Manufacturing Industry
National economic report
Pit & Quarry, Feb, 2004 by Patrick Hernan
The 2004 presidential campaign is in full swing amid economic news favorable to the Bush camp. Inflation is in check, construction spending and manufacturing are up, interest rates are at 45-year lows, Wall Street finally likes what it sees and a war dividend is coming due.
With the capture of Saddam Hussein and the robust economy helping President Bush in the polls, the Democratic contenders for the White House are battling for relevancy. This will be an interesting year in politics--one that begins with primaries and caucuses in New Hampshire and Iowa and culminates with the general election in November.
Stone producers, of course, still are waiting for state and local budgets assailed by a three-year downturn to get back in the black and for a federal highway package to replace the long-ago expired TEA-21 legislation. The industry supports a $375-billion, six-year House proposal favored by many members of Congress. Meanwhile, the Bush administration has set its sights much lower.
"As we face an economy that is without any significant job growth, it is important to provide the support necessary to keep the recovery on track," says Stephen E. Sandherr, CEO of the Associated General Contractors of America. "Jobs are still the missing link, and if Congress and the administration are looking to create jobs, they need to look no further than this six-year transportation bill."
After months of debate and delays, significant movement on a replacement for TEA-21 is expected this month. Unless another unforeseen event occurs, the funding stream should become clear by spring. How will the vitally important highway market shape up this year? William Buechner, vice president of economics and research for the American Road & Transportation Builders Association (ARTBA), says he anticipates growth of 4.2 percent.
This growth, he says, will be spurred by increases in federal funding and "renewed growth" in the U.S. economy.
The expected congressional approval of $33.6 billion in federal highway investment for fiscal-year 2004--an increase of $2 billion over fiscal-year 2003 levels--will drive growth in the highway segment, Buechner says. ARTBA, in fact, is projecting the value of construction on highway and bridge projects in the 2004 fiscal year to set a record of $62.5 billion, up from $60 billion in the 2003 fiscal year.
What's more, Buechner says a U.S. economy in growth mode "should ease the dire state and local budget situation and permit renewed growth of investment in highways and bridges."
ARTBA's forecast crunches the numbers for two potential replacements for TEA-21. If lawmakers adopt the $375 billion House bill--and if state and local highway funding grows with the economy--annual growth in the highway market would average 7 percent over the next six years.

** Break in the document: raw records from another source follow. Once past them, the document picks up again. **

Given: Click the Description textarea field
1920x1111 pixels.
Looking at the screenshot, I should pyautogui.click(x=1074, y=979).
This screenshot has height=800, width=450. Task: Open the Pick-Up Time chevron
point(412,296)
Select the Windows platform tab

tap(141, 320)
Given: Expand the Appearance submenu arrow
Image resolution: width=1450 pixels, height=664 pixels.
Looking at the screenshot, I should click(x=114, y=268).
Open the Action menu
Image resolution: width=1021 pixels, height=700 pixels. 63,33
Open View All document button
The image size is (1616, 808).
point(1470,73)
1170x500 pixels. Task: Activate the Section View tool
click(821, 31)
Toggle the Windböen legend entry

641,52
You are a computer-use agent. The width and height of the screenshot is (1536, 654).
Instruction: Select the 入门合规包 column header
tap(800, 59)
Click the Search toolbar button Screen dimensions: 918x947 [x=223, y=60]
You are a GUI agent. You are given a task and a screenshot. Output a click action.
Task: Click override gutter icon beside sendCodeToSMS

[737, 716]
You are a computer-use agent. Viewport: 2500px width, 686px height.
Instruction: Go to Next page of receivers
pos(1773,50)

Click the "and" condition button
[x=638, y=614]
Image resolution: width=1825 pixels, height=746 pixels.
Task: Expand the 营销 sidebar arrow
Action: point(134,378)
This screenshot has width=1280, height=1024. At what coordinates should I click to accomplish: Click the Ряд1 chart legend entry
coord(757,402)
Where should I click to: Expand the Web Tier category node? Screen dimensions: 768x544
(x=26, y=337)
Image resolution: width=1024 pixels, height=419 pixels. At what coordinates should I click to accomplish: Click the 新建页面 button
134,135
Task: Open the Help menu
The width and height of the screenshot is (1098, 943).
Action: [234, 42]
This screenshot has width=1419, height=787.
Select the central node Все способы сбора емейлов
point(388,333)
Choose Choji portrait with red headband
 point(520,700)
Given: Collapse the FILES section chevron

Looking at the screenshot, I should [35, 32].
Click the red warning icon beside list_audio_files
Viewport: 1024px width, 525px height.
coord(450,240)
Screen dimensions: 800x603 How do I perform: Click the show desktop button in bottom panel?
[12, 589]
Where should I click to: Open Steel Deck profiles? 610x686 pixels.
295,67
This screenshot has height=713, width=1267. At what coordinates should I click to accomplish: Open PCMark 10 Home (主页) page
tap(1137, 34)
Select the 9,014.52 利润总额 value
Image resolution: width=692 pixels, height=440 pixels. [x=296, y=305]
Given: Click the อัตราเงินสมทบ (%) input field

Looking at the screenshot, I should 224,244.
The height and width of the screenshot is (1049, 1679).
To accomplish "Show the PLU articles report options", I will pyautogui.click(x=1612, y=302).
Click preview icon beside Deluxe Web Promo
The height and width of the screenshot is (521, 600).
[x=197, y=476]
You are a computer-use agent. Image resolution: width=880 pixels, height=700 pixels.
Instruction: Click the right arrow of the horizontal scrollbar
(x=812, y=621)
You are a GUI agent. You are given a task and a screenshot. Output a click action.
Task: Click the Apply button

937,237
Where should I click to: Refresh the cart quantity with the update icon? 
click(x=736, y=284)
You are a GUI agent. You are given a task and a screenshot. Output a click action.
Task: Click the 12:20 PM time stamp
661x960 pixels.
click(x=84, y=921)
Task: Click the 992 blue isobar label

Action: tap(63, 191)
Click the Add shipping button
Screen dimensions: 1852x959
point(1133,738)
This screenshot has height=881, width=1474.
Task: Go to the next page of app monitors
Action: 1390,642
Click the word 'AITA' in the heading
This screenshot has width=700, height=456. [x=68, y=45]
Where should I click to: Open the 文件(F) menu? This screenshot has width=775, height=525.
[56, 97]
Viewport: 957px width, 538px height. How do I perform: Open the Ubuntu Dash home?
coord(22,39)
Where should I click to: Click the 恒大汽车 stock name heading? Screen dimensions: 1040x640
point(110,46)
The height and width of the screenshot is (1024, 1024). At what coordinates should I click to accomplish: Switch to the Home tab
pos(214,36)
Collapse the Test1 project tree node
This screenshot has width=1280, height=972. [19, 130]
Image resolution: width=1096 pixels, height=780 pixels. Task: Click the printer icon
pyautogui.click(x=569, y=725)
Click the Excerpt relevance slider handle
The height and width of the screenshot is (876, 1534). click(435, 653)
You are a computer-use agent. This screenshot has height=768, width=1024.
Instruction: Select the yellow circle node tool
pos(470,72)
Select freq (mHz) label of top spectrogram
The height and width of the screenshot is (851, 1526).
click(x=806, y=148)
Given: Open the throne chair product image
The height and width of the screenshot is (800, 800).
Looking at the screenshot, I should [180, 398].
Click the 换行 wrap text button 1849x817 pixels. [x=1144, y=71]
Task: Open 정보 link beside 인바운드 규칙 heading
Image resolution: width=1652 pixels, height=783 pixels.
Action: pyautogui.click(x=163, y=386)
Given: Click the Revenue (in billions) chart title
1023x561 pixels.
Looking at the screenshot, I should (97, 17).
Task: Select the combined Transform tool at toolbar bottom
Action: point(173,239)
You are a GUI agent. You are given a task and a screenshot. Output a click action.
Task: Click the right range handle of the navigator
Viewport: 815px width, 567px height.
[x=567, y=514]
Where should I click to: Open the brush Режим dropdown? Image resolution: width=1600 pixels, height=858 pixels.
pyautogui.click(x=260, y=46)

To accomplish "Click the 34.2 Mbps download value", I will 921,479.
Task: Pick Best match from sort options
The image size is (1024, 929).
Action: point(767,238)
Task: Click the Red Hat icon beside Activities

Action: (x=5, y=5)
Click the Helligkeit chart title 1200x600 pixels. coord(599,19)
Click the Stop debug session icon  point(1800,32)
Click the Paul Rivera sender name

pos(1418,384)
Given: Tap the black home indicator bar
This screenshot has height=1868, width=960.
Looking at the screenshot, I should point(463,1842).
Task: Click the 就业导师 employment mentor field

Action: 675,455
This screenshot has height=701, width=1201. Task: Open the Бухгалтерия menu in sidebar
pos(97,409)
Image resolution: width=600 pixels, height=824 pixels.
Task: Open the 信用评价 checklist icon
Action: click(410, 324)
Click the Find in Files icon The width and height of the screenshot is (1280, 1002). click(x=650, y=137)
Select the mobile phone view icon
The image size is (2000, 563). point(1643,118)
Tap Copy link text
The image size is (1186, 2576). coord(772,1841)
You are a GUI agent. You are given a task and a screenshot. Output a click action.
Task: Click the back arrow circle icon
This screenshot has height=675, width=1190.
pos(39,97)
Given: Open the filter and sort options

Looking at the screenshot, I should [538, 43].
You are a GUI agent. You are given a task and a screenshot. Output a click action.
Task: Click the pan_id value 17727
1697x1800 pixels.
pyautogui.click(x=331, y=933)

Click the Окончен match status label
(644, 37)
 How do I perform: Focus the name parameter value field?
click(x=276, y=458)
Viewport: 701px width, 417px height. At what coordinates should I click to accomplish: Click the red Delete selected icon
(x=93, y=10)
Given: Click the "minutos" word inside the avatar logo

A $311 billion Senate bill would generate 4.8 percent annual growth, Buechner says.
Here are some of Buechner's thoughts on public transit and airports:
* Transit and light-rail construction grew sharply in 2001 and 2002, but eased off slightly in 2003. For fiscal-year 2004, Congress is expected to enact a small increase in transit investment--from $7.18 billion in fiscal-year 2003 to $7.3 billion. This likely will help maintain the high levels of construction activity of the past few years.
* Construction work performed on airport runways, taxiways and related projects was down in 2003, in part because more than $500 million in airport construction funds was diverted to airport security in 2002 and 2003. Legislation to discourage this diversion has been enacted. Congress has approved $3.4 billion in fiscal-year 2004 for airport construction. This matches the fiscal-year 2003 congressional appropriation. "Eliminating the diversion [of] construction funds to airport-security programs ... should help foster modest growth in the airport construction market in 2004," Buechner says.
Growth in cement segment
The Portland Cement Association (PCA) says, "the U.S. economy is set to move into high gear in 2004," owing in part to improvements in the labor market. Regardless, PCA does not expect robust construction activity to arrive until 2005.
"[This] seemingly contradictory outlook is based on the prospects of cooling single-family construction under the weight of rising interest rates, a delayed and muted improvement in commercial construction activity and a public construction sector still coping with state-level fiscal crises," says Edward Sullivan, PCA's chief economist.
PCA projects growth in cement consumption between 2005 and 2008 on the order of 2.7 percent to 3 percent. For now, Sullivan says the group expects that "the emerging economic recovery will create jobs, escalate wage gains and lead to stronger capital gains. Combined, these factors will strengthen states' tax base, resulting in a gradual easing of fiscal stress."
An upswing
Low interest rates helped construction spending increase 1.2 percent in November to a seasonally adjusted annual rate of $934.5 billion, the U.S. Department of Commerce reports. This marks the fifth-straight month construction has set a record.